Interesting article ^(https://digitalculturesandtranslation.com/goto/http://elpais.com/elpais/2012/06/06/opinion/1338982268_785200.html)over last weekend in the Spanish daily El País reminiscent of the thesis and arguments put forward by many illustrious postmodernist authors and activists about the blatant manipulation of the cultural and linguistic discourse carried out by the Partido Popular (ironically – “Popular party”, PP), Spanish current right-wing government.
The three authors argued that the PP’s neoliberal, rightist mentality accounts for an immense political and financial power that not only imposes its radical economic and political model onto the people, but it also seeks to impose a change of thought and ultimately to achieve cultural hegemony. This project, they claim, is based on a systematic campaign of self-legitimation and discredit of progressive arguments by using the media which, is mostly dominated or at least influenced by the government.
How is this consent achieved?
Using the following, and other, manipulation strategies, already referred to by Noam Chomsky in many of his lectures and publications:
1. Creation (or borrowing) and diffusion of concepts and terms – competitiveness, wage moderation, creation of market confidence, privileges, co-payments, etc .These new notions draw a map of public life, the actors and their conflicts and are presented as unquestionable truths. And yet, their meaning and scope are never made explicit. The more imprinted in public life and in government policy they become, the lower their semantic precision. For example, “freedom” takes on a meaning related to “security”. BESCAM (the local Madrid police force)’s slogan is “Investing in security ensures your freedom.” As in Orwell’s “Newspeak ^(https://digitalculturesandtranslation.com/goto/http://en.wikipedia.org/wiki/Newspeak)” new ideas become “doublethink ^(https://digitalculturesandtranslation.com/goto/http://en.wikipedia.org/wiki/Doublethink)” or simultaneously accepted contradictory beliefs – The “Plan of Assurance of Basic Social Services” is the name given to the Castilla-La Mancha government’s cutbacks program. The “process of regularisation of hidden assets” promulgated by Finance Minister Cristobal Montoro is, in fact, a tax amnesty.

Data block:
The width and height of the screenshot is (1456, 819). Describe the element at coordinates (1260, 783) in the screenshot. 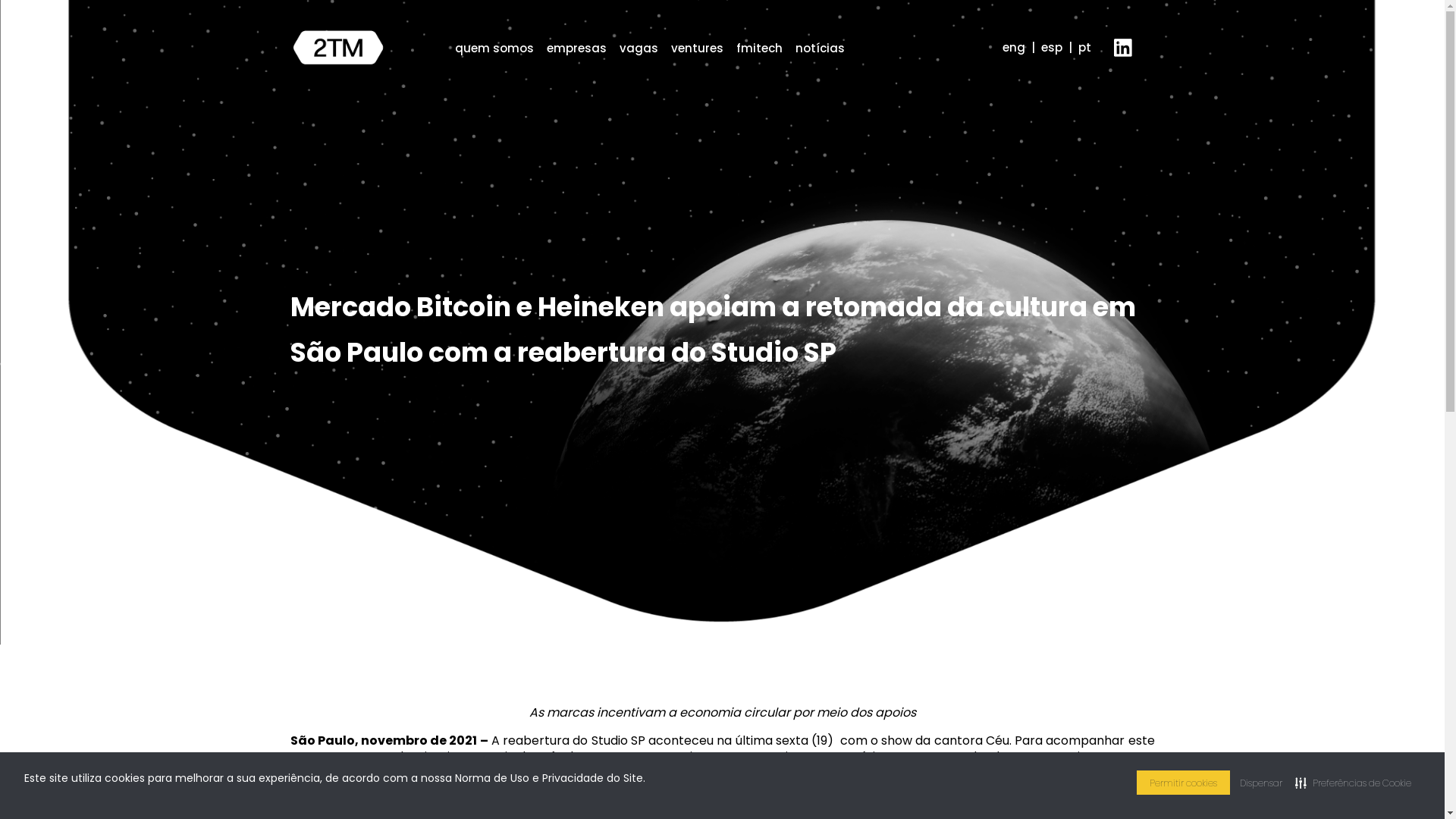

I see `'Dispensar'` at that location.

Problem A:
Answer the following about the text on the Partido Popular's use of language:
(i) In which Spanish daily did the discussed article appear?
(ii) Whose lectures and publications already referred to the manipulation strategies?
(iii) According to the text, what is the "process of regularisation of hidden assets" in fact?
Problem B: Pick up the text on the Partido Popular's manipulation of language after its final sentence and continue it.

Task response A:
(i) El País.
(ii) Noam Chomsky's.
(iii) A tax amnesty.

Task response B:
These “reconfiguration” of the language by right-wing leaders is a common phenomenon (think of Nazi slogans or the constantly repeated hackneyed phrases by Australia’s opposition leader Tony Abbott’s to make us believe that “boat people”are here to invade Australia). The Spanish right-wing party is manufacturing a set of convincing terms which oppose logic – “we cannot spend what we don’t have”, “free health services are unsustainable“, “only we have “common sense“. In fact, capitalism is based on credit and spending more than what one owns; public health services is not free but financed collectively by the public and therefore, common to all. But the simplicity of these slogans and their seemingly non-ideological nature make it easy for these tautologies to adhere to people’s minds and become unquestionable truths.
2. Appropriation of opponents’terminology
Admittedly, no one owns a language, but it could legitimately claimed that certain expressions are associated with specific traditions, stories and political identities. By usurping the terms of the left, the right wing simultaneously neutralises its opposition and attains a rebellious feel of sorts. Esperanza Aguirre ^(https://digitalculturesandtranslation.com/goto/http://en.wikipedia.org/wiki/Esperanza_Aguirre), the current right wing mayor of Madrid, claims that the policies of the syndicates “are outdated, reactionary and anti-social.” Words like “change” or “reform” rather linked to progressive projects, are used in disguise to refer to what are actually counter-reforms. Prime Minister Mariano Rajoy said at the official commemoration of the 1812 Constitution: “The people from Cadiz taught us that in times of crisis not only is it necessary to make reforms, but one also has to have the courage to carry them through.” He used the symbolism of earlier reforms and reformist movements to justify and legitimate current cutbacks and dress them up as reforms.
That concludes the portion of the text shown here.